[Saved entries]
_ _ _ _ _ _ _

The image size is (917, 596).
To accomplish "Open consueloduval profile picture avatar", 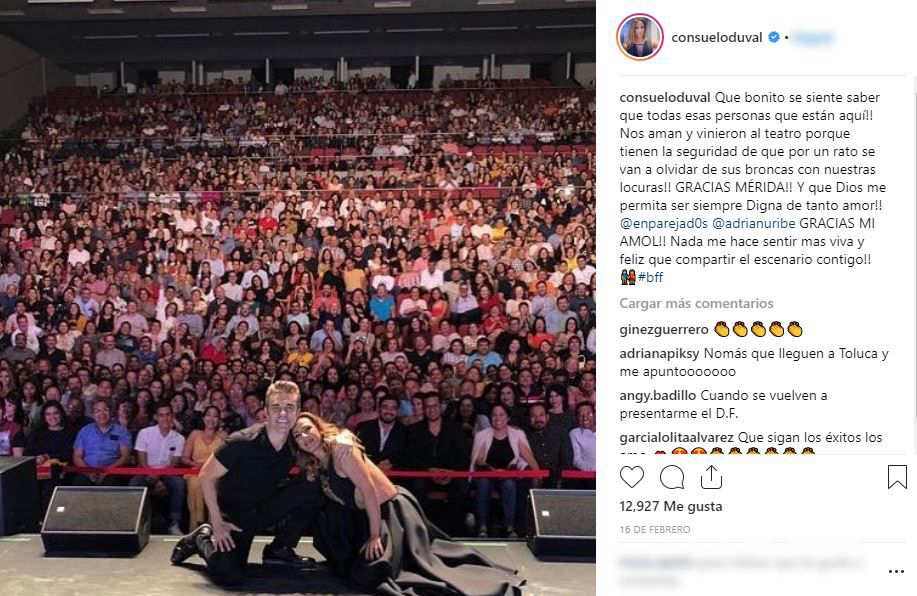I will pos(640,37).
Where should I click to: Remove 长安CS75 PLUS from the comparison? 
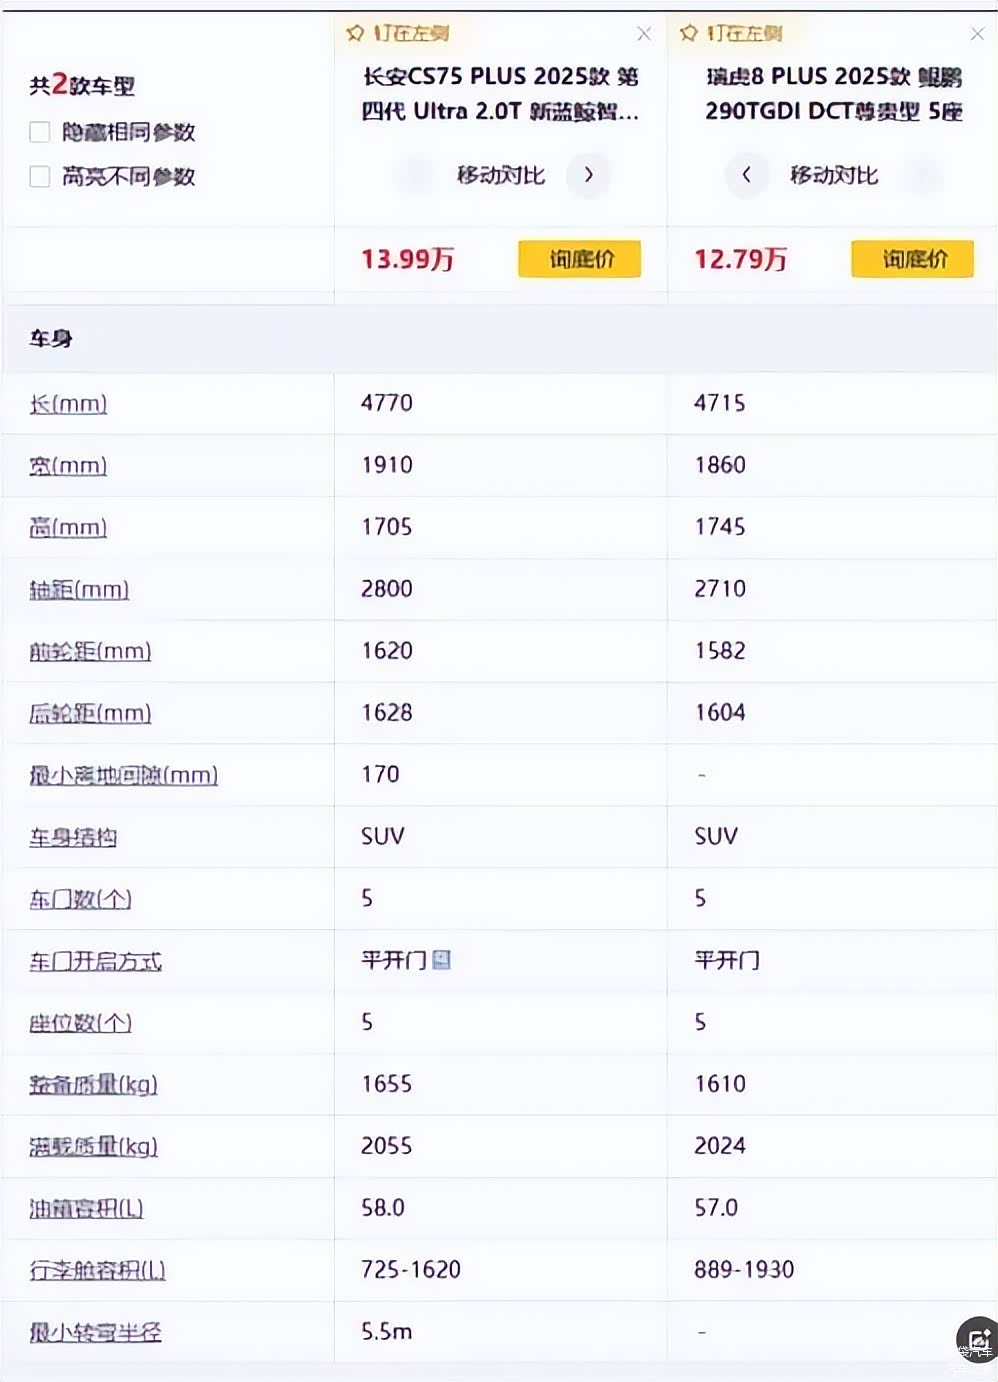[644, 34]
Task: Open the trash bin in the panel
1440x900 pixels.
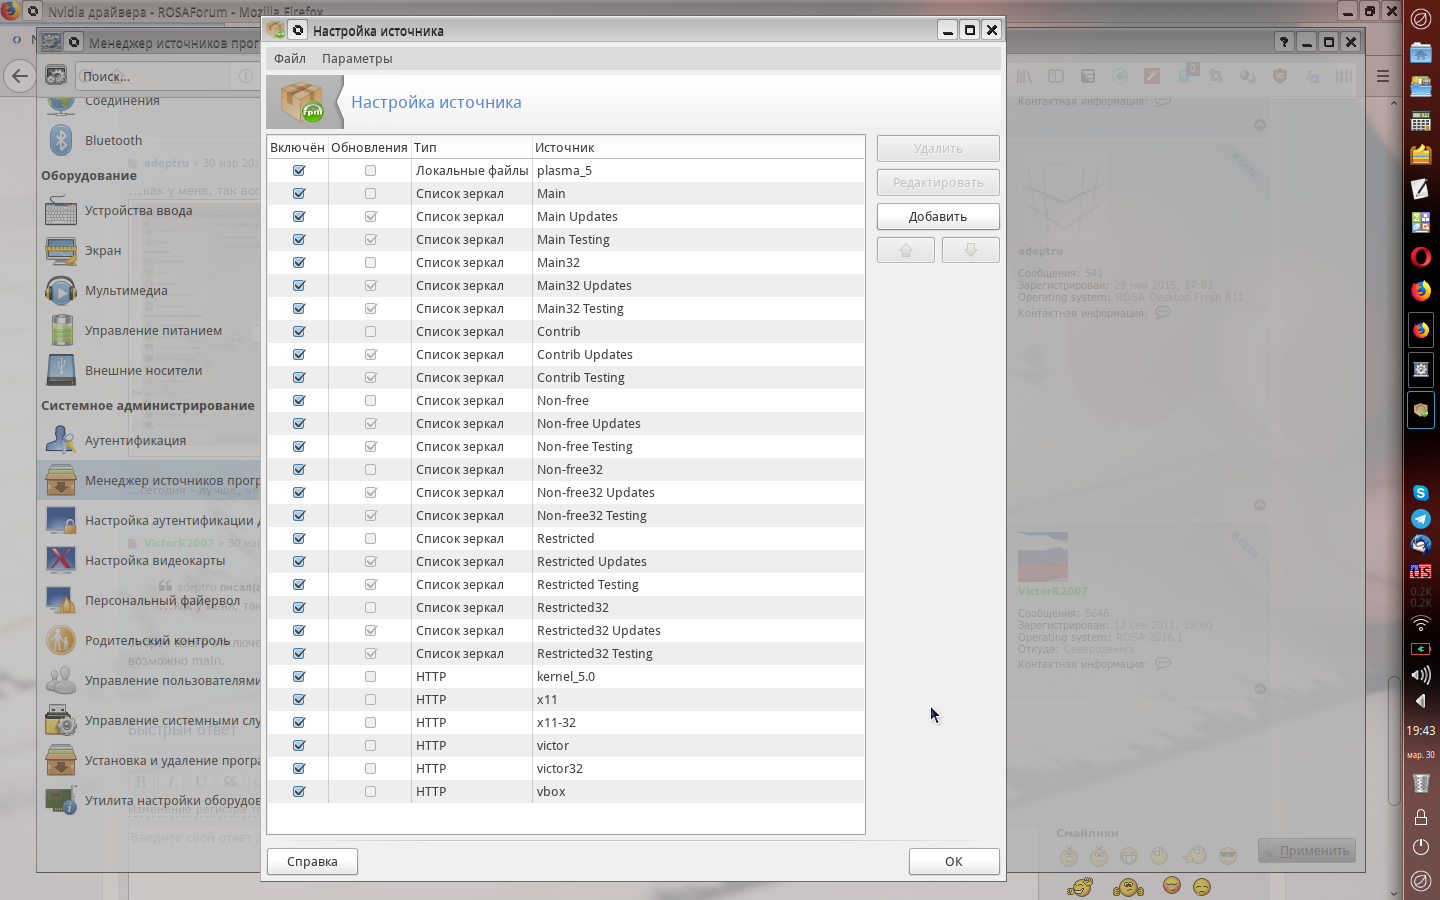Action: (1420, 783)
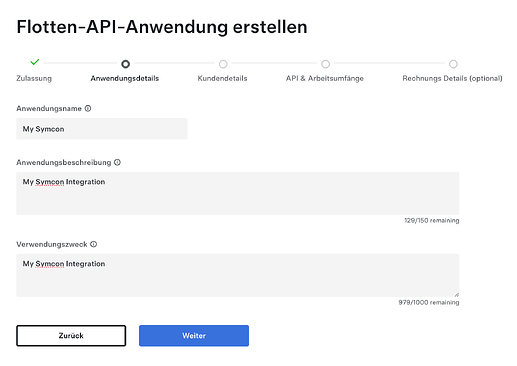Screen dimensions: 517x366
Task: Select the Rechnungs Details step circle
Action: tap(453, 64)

_ _ _ _ _ _ _

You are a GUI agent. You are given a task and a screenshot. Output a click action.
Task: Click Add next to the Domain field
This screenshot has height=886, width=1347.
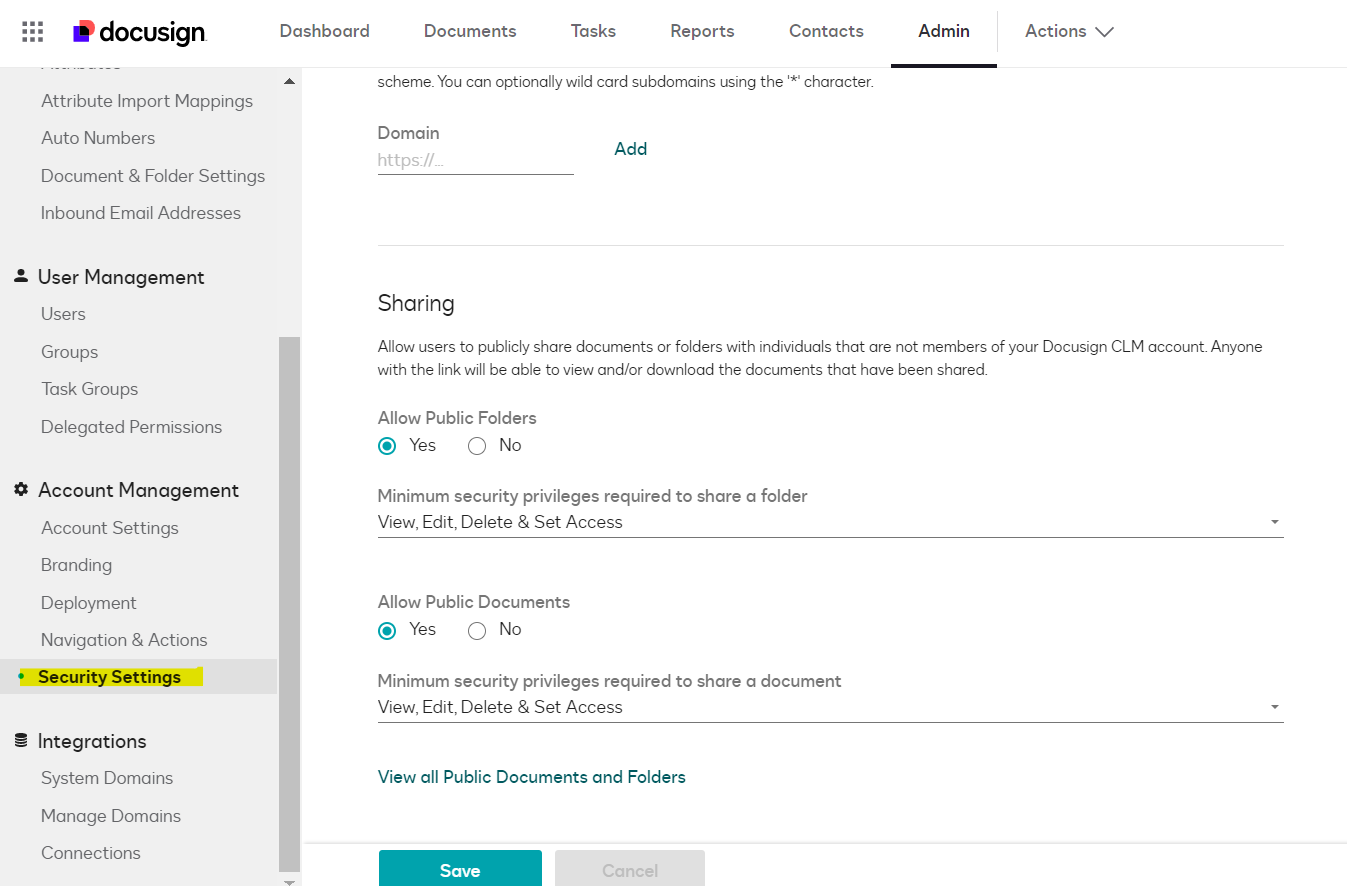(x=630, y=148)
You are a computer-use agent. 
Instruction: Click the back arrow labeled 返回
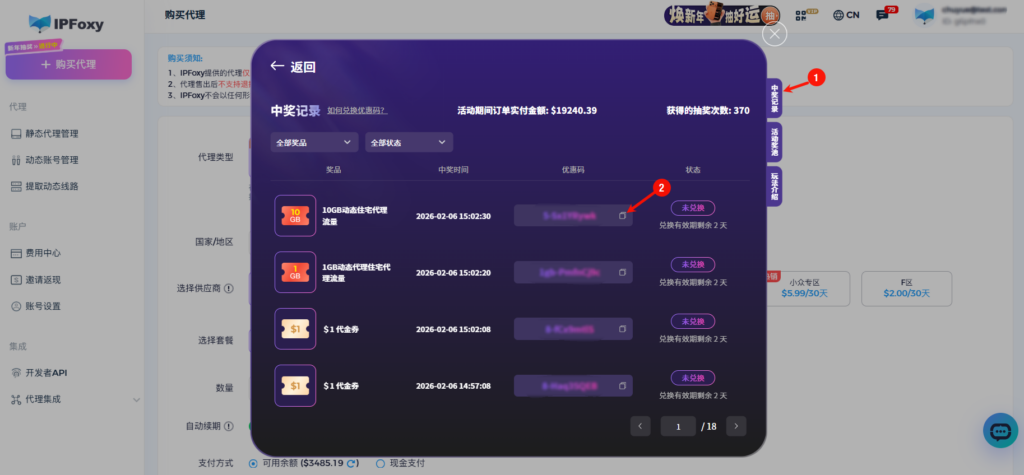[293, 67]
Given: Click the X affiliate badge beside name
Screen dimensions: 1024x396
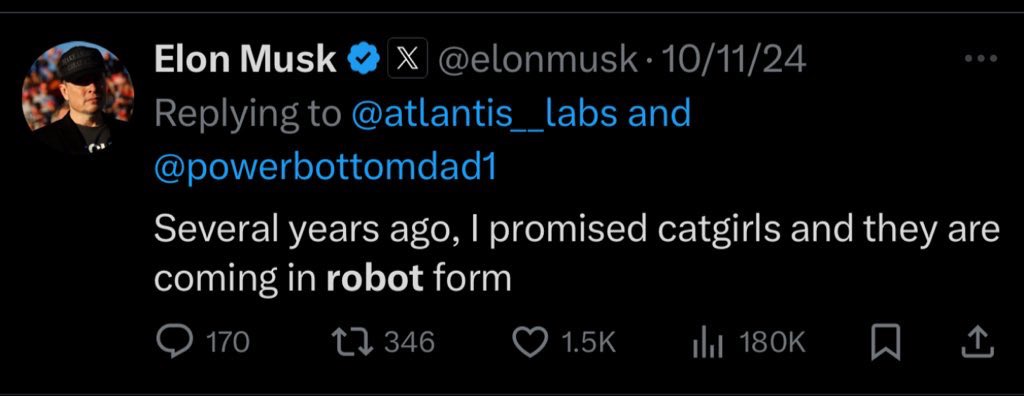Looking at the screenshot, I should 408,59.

_ _ _ _ _ _ _

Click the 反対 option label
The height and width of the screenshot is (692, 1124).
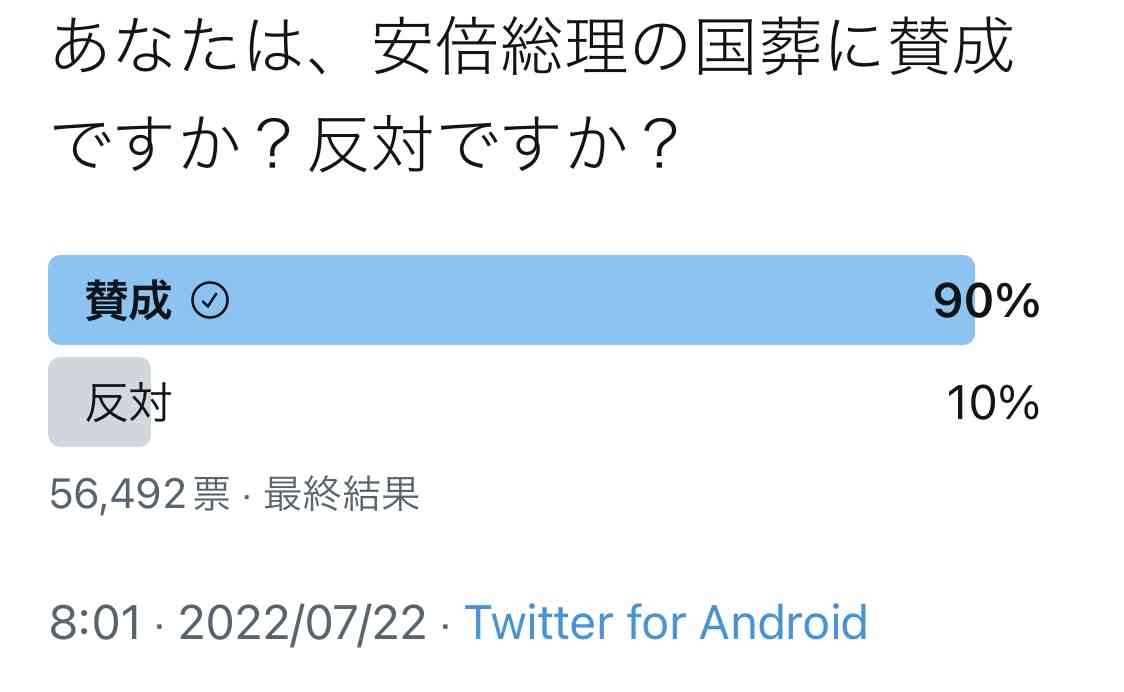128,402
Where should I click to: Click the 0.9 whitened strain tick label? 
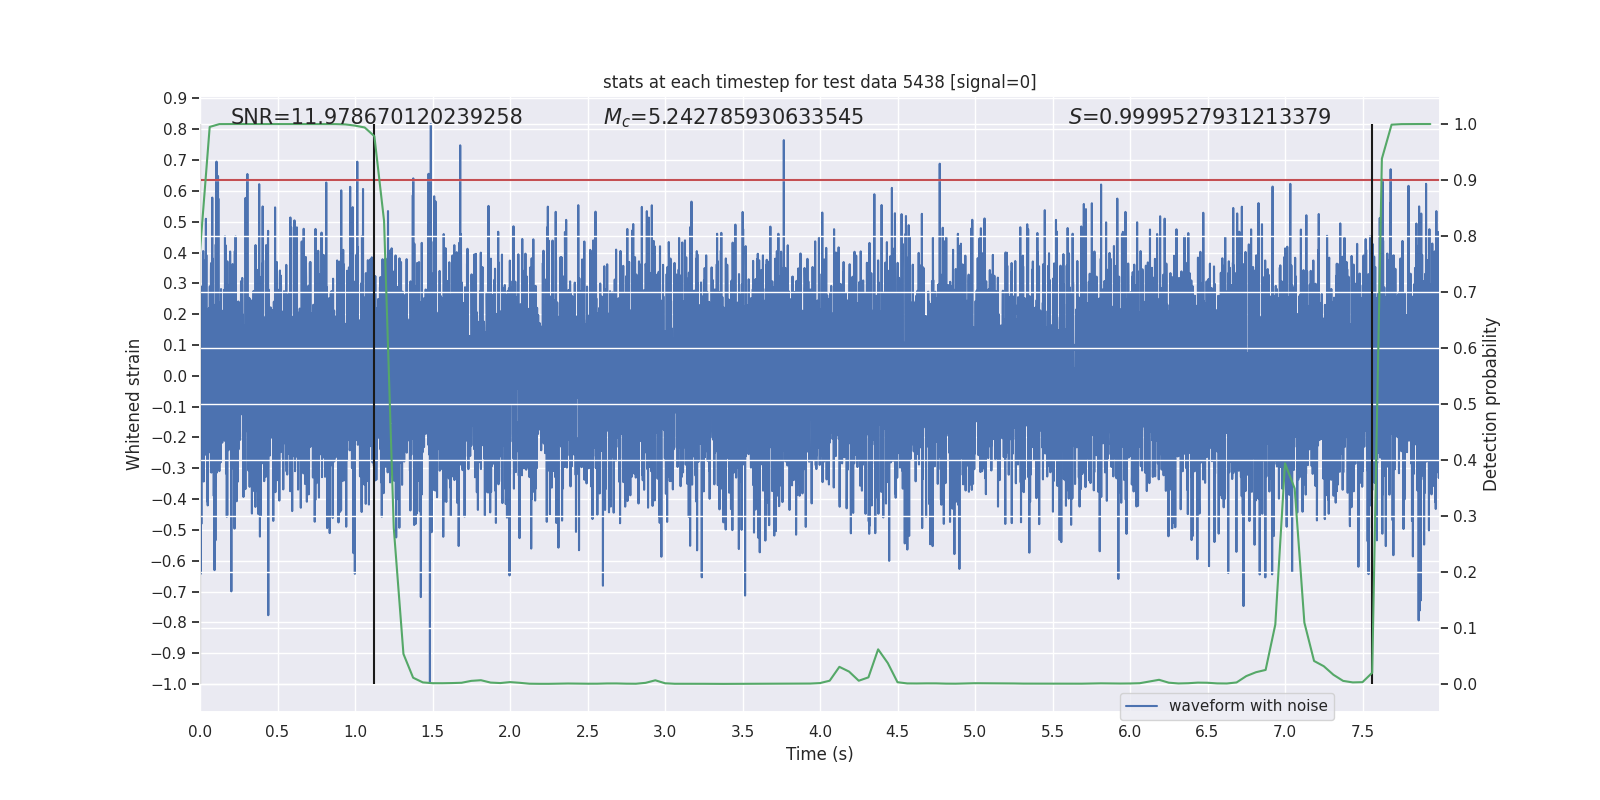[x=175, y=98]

_ _ _ _ _ _ _

Search the lines above for the string "agent", then show every one that has it.

--- Answer section ---
You are a GUI agent. You are given a task and a screenshot. Output a click action.
You are a computer-use agent. 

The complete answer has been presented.